- [DOCUMENT]
/---
Prepared By R.R. Donnelley Financial -- Form 8-K
 
UNITED STATES
SECURITIES AND EXCHANGE COMMISSION
Washington, D.C. 20549
 
Form 8-K
 
Current Report
Pursuant to Section 13 or 15(d) of the Securities Exchange Act of 1934
 
Date of Report (Date of earliest event reported):  07/30/2007
 
CORINTHIAN COLLEGES, INC.
(Exact name of registrant as specified in its charter)
 
Commission File Number:  000-25283
 
DELAWARE
  
33-0717312
(State or other jurisdiction of
  
(IRS Employer
incorporation)
  
Identification No.)
 
6 HUTTON CENTRE DRIVE, SUITE 400
SANTA ANA, CALIFORNIA 92707
(Address of principal executive offices, including zip code)
 
714-427-3000
(Registrant’s telephone number, including area code)
 
(Former name or former address, if changed since last report)
 
Check the appropriate box below if the Form 8-K filing is intended to simultaneously satisfy the filing obligation of the registrant under any of the following provisions:

[  ]   Written communications pursuant to Rule 425 under the Securities Act (17 CFR 230.425)

[  ]   Soliciting material pursuant to Rule 14a-12 under the Exchange Act (17 CFR 240.14a-12)

[  ]   Pre-commencement communications pursuant to Rule 14d-2(b) under the Exchange Act (17 CFR 240.14d-2(b))

[  ]   Pre-commencement communications pursuant to Rule 13e-4(c) under the Exchange Act (17 CFR 240.13e-4(c))
 

Information to be included in the report

 
Item 2.05.    Costs Associated with Exit or Disposal Activities
 
On July 30, 2007, Corinthian Colleges, Inc. ("Corinthian") informed the employees of 13 of its schools of its plan to divest those schools (the "Plan"). The Plan includes the anticipated sale of 12 of Corinthian's Canadian campuses outside of the province of Ontario, Canada, as well as Corinthian's WyoTech Boston campus. As previously announced, Corinthian adopted the Plan during the fourth quarter of its fiscal year ended June 30, 2007 in order to divest itself of underperforming campuses.

Corinthian has not yet secured a buyer for any of the 13 schools included in the Plan, but has retained the services of an investment banking firm to assist management in identifying potential buyers and evaluating proposals for the Canadian campuses. Corinthian anticipates completing the sale of each of the schools included in the Plan during its fiscal year ending June 30, 2008.
\---
- [MATERIAL PROVIDED]
/---
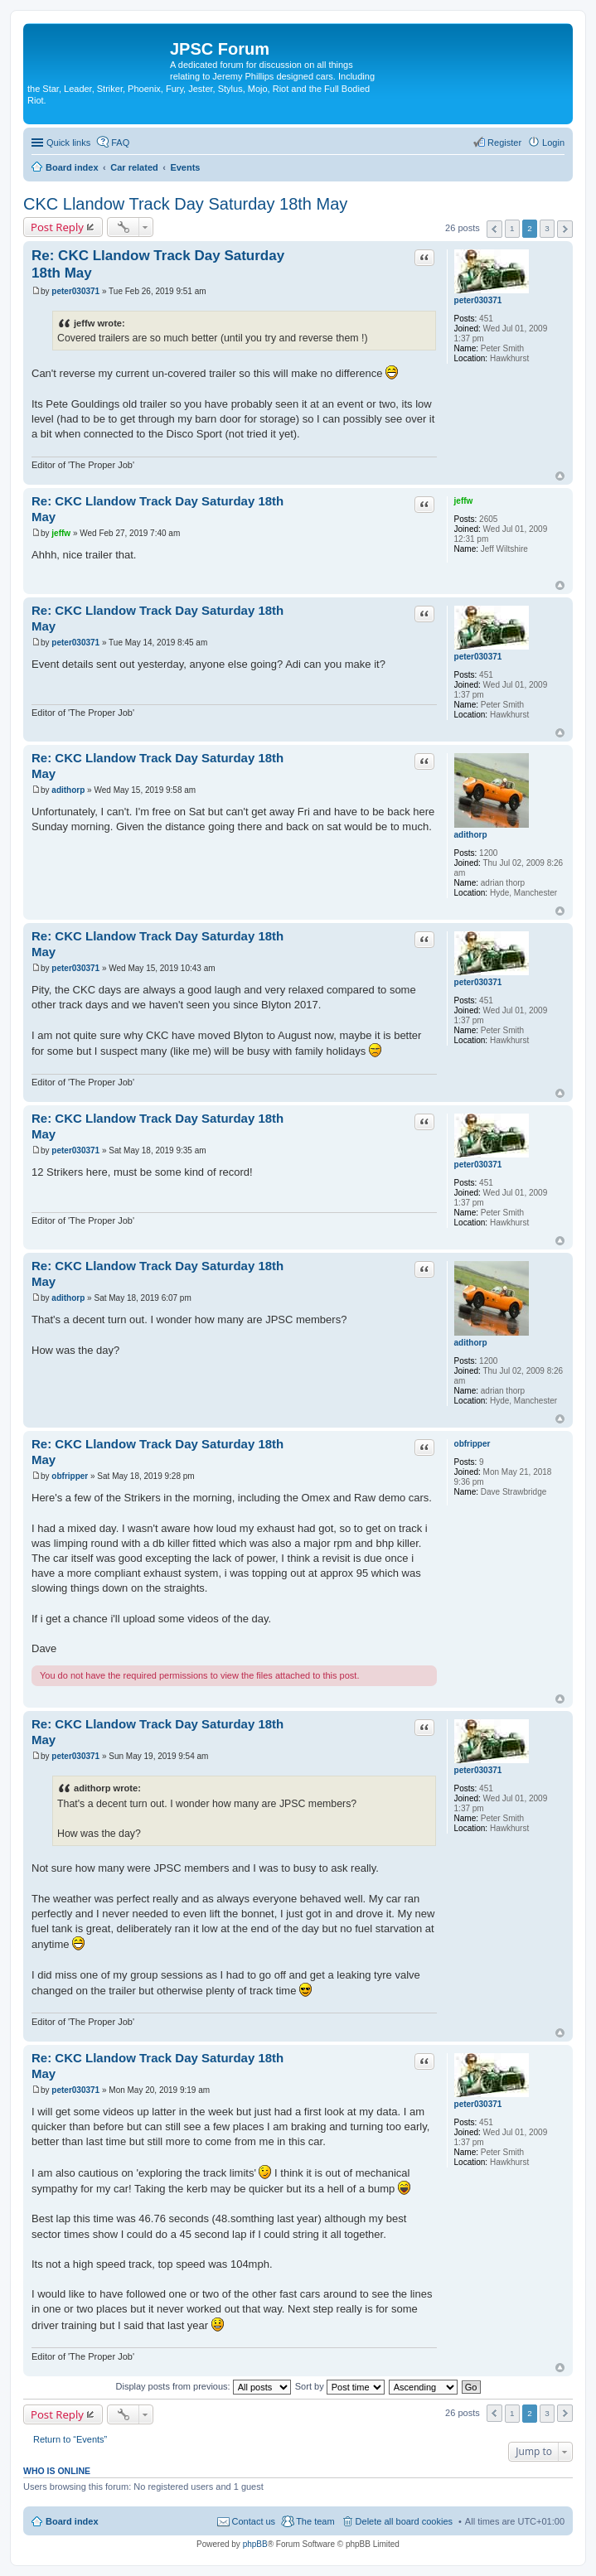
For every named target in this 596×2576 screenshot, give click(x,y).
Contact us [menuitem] (254, 2521)
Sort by (340, 2386)
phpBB (255, 2544)
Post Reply (57, 227)
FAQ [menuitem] (120, 142)
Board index (72, 2521)
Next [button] (565, 229)
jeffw (463, 500)
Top (560, 476)
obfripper (472, 1443)
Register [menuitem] (504, 142)
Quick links (68, 142)
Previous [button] (494, 229)
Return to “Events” (70, 2439)
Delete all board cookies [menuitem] (404, 2521)
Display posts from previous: (203, 2386)
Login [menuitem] (553, 142)
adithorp (470, 834)
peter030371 (478, 300)
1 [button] (512, 228)
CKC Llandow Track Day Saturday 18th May (185, 204)
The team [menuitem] (315, 2521)
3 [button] (547, 228)
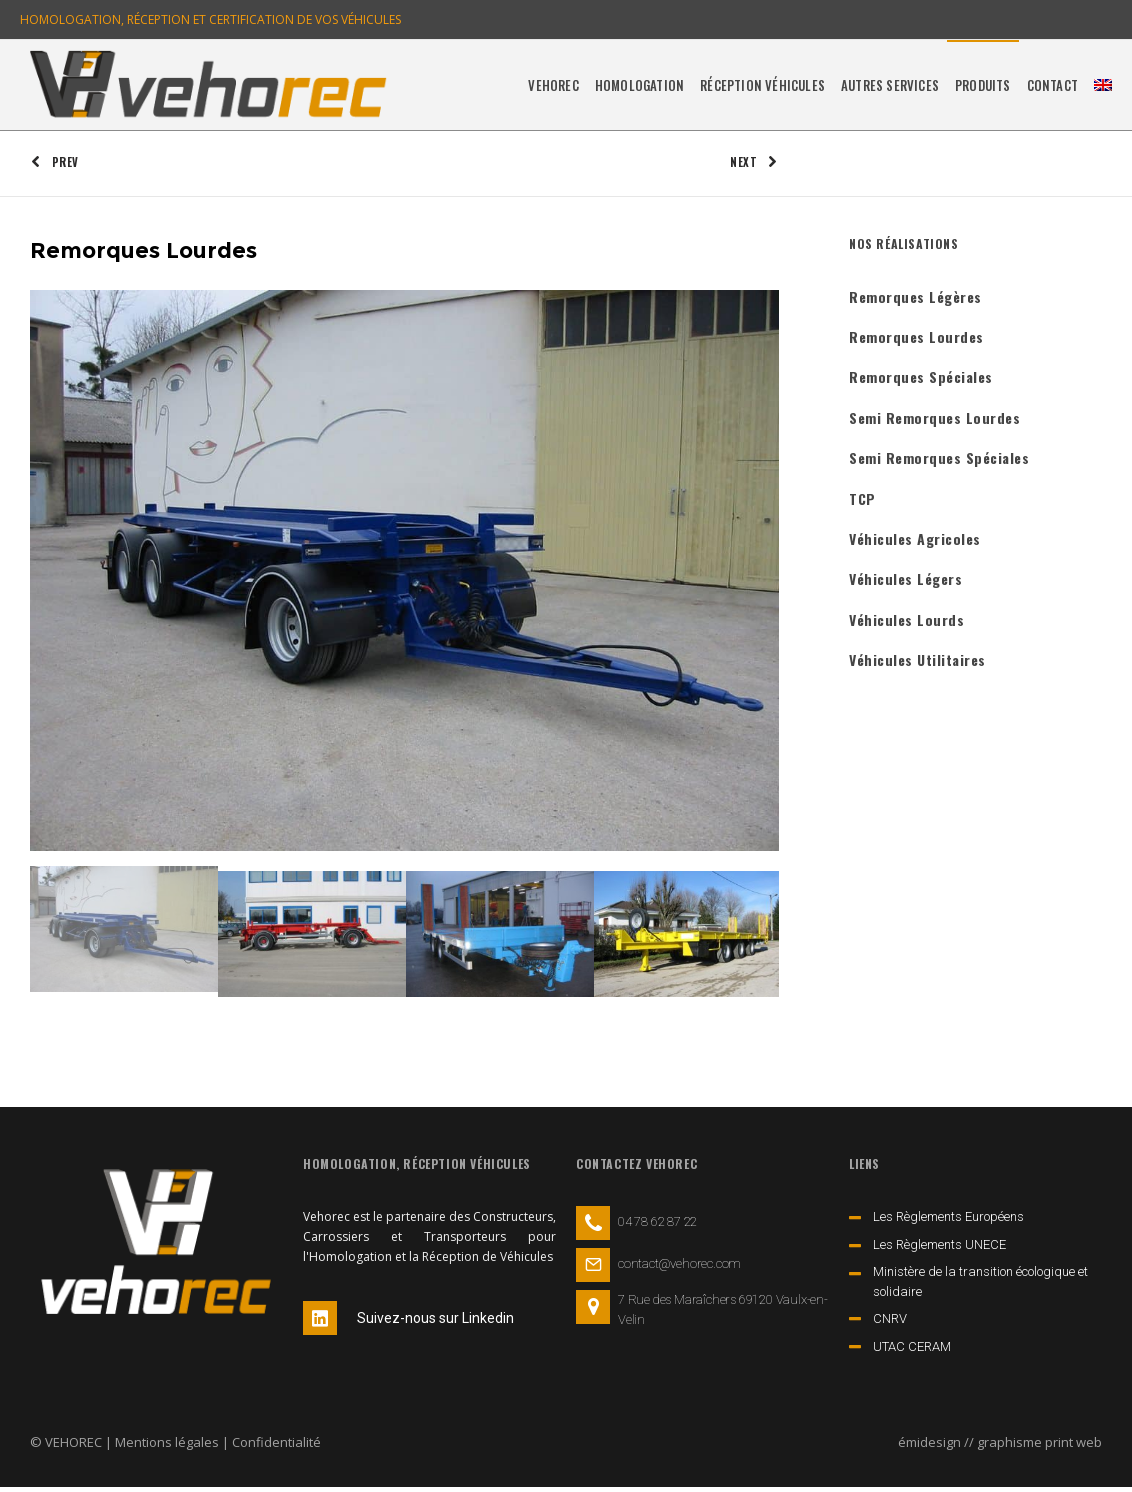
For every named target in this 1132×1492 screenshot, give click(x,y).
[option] (404, 575)
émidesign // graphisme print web (1000, 1447)
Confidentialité (276, 1447)
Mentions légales (167, 1447)
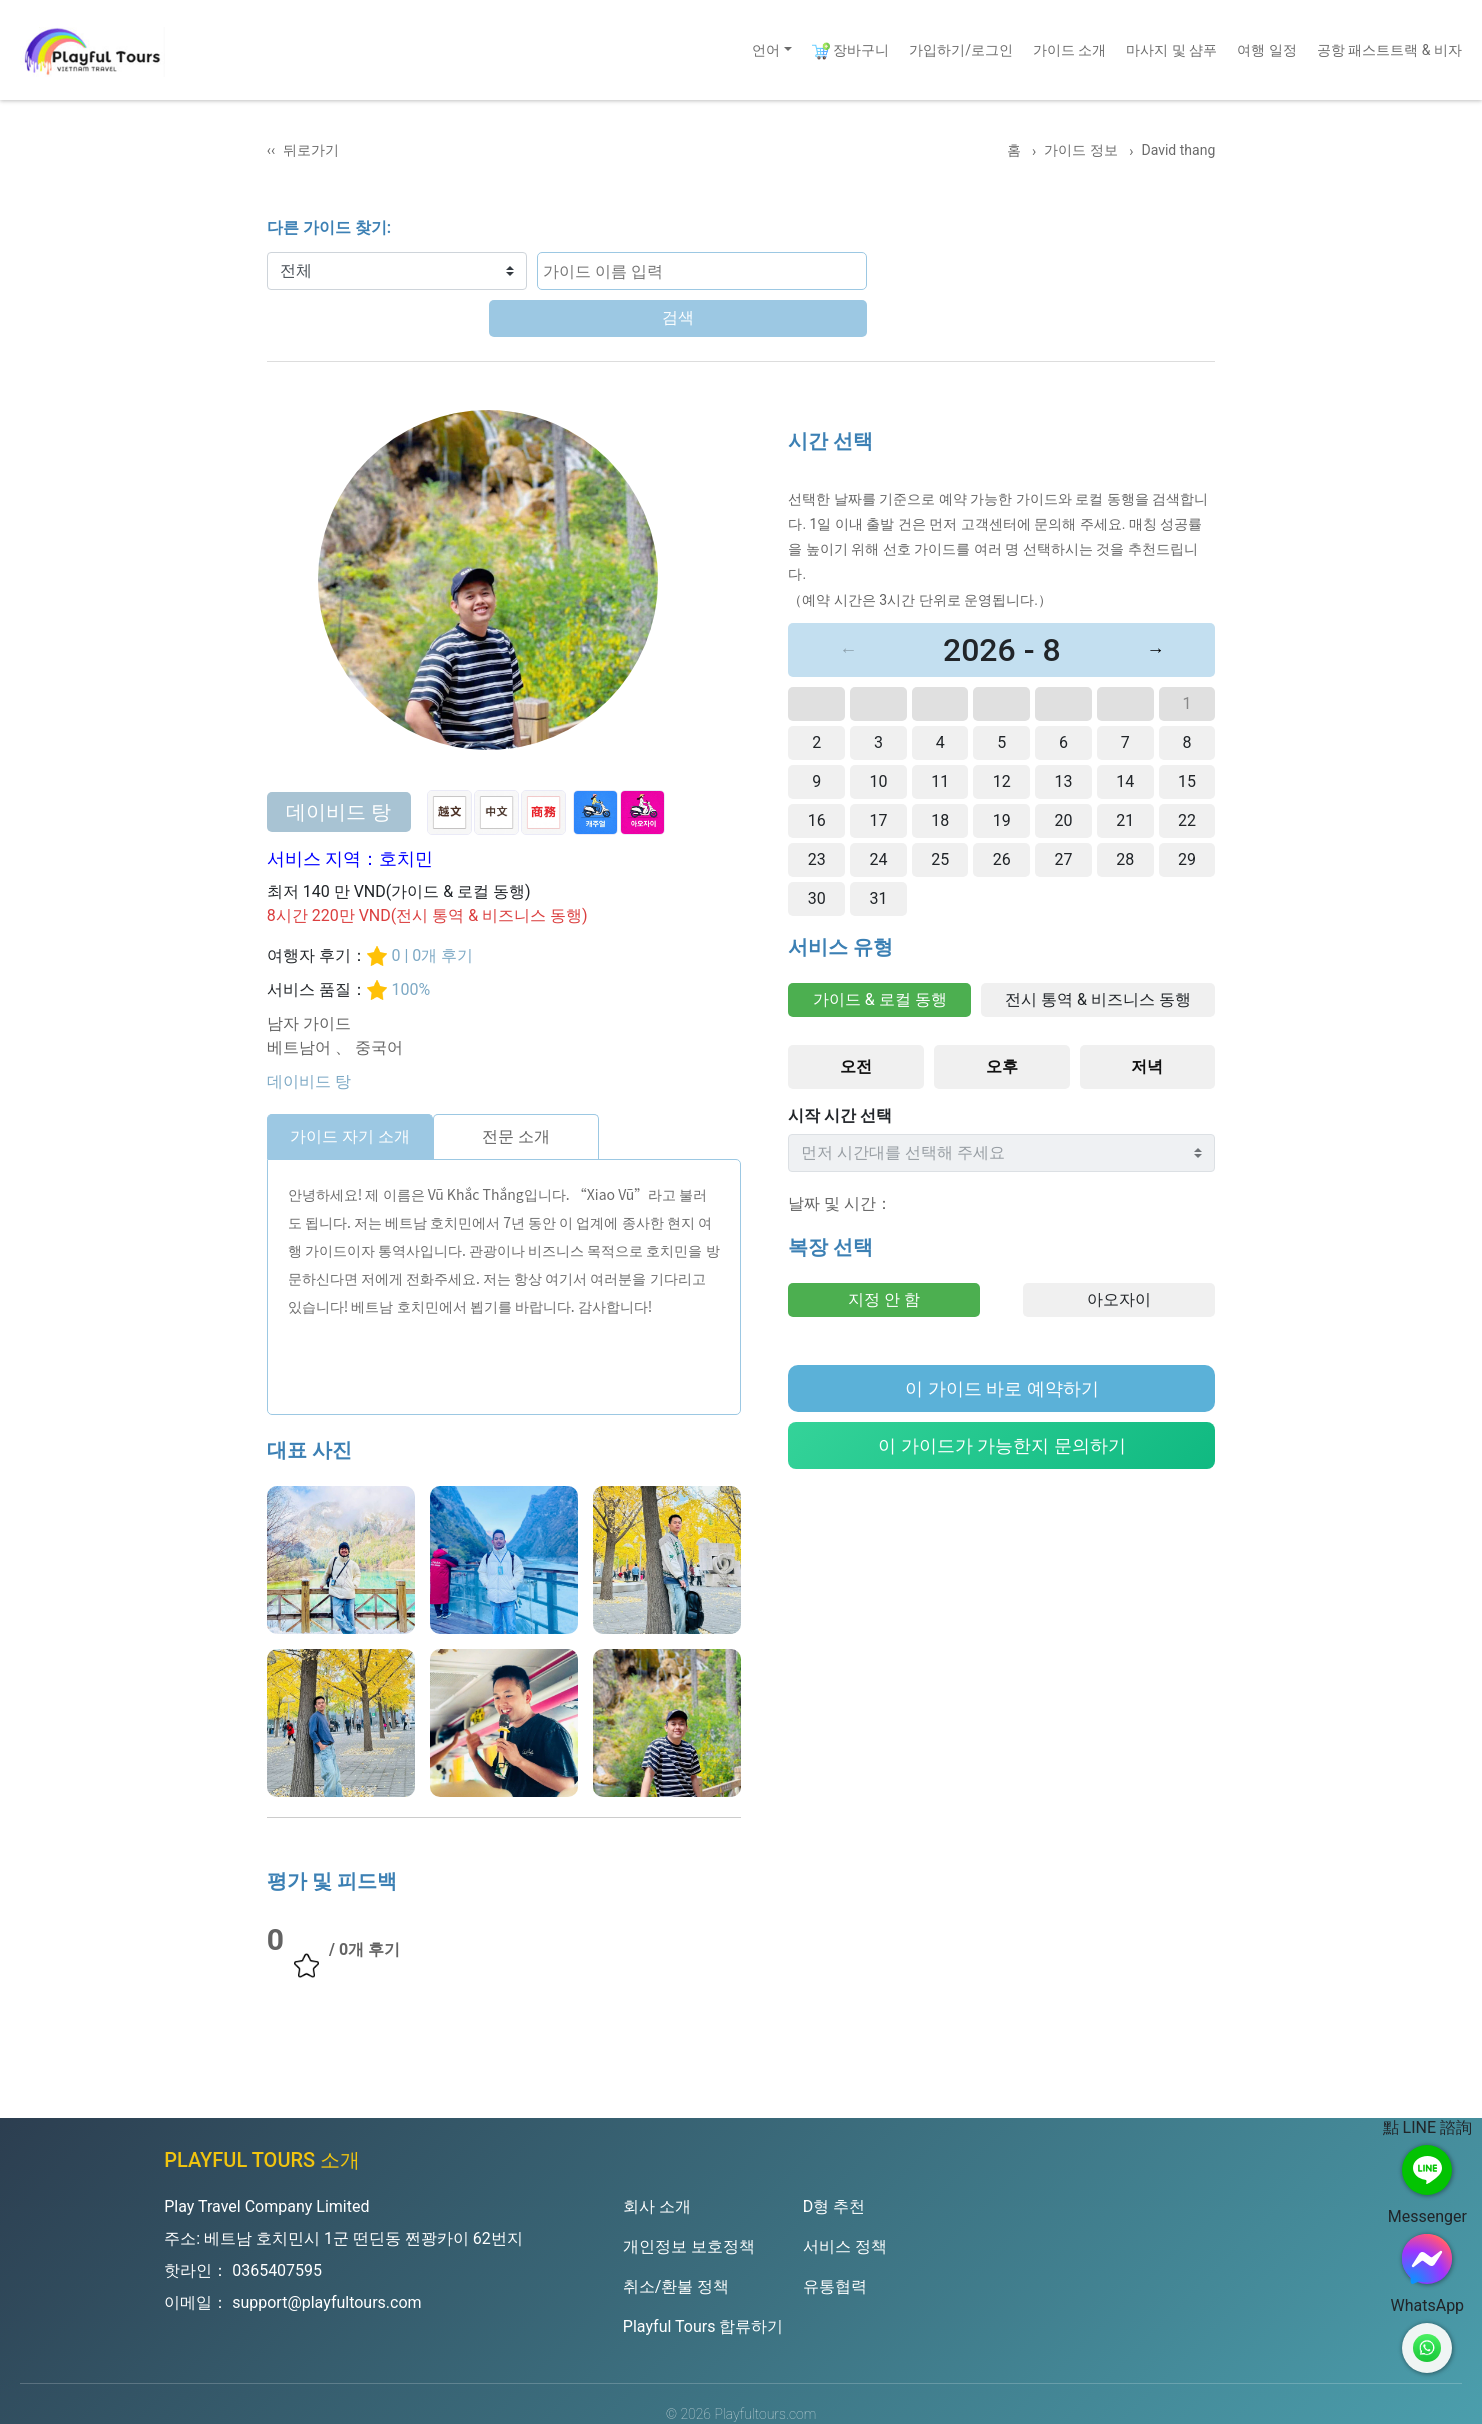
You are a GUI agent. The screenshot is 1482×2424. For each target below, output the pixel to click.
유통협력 (835, 2239)
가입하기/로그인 (961, 50)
\---
- [REQUESTS]
**a)** In the Form 8-K:
(i) What telephone number is given for the registrant?
(ii) How many Canadian campuses does the Plan expect to sell?
(iii) In which fiscal year does Corinthian expect to finish selling the schools in the Plan?
**b)** Could you write out every row from the one containing "FAQ [menuitem] (120, 142)" down to the one containing "adithorp (470, 834)", both included, and increase each click coordinate by 132?

- [SOLUTIONS]
**a)**
(i) 714-427-3000
(ii) 12
(iii) The fiscal year ending June 30, 2008

**b)**
FAQ [menuitem] (252, 274)
Board index (204, 2653)
Next [button] (697, 361)
jeffw (595, 632)
Top (692, 608)
obfripper (604, 1575)
Register [menuitem] (636, 274)
Quick links (200, 274)
Previous [button] (626, 361)
Return to “Events” (202, 2571)
Delete all board cookies [menuitem] (536, 2653)
Display posts from previous: (335, 2518)
Login [menuitem] (685, 274)
adithorp (602, 966)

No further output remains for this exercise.